***** Information given

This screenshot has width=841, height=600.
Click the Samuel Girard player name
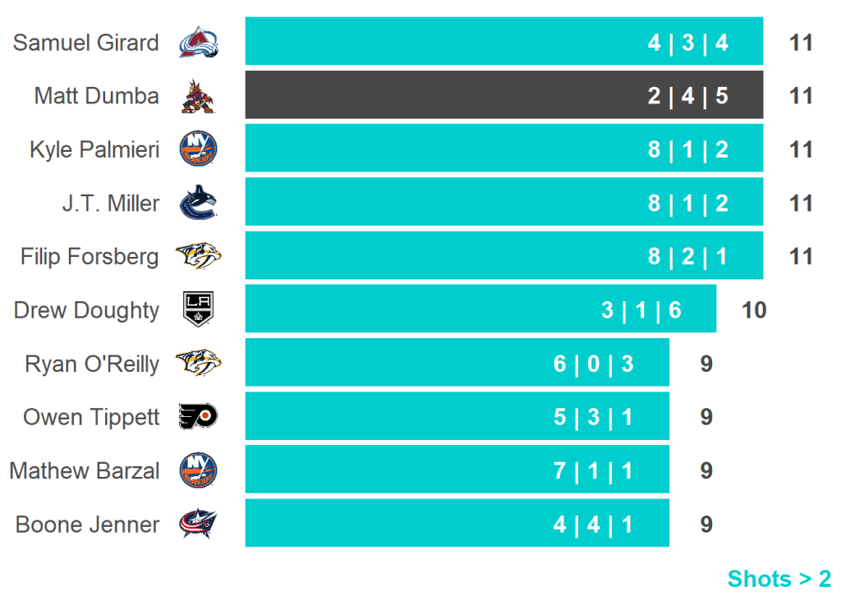point(86,43)
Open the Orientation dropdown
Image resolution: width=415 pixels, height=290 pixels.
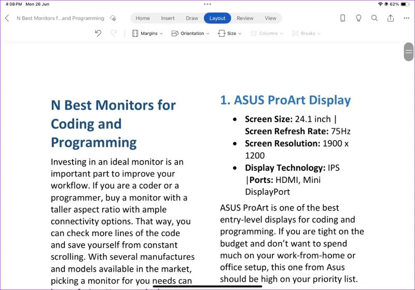pos(190,33)

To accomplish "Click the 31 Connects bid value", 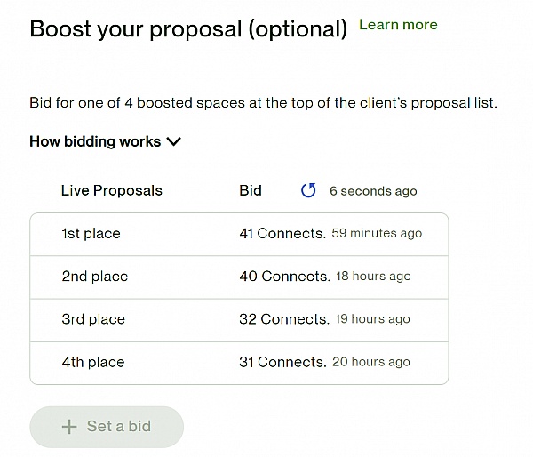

**********

▶ **Given task**: Tally the lines in the listing above that contain the string "width", and state only the resulting number.

▶ **Reply**: 2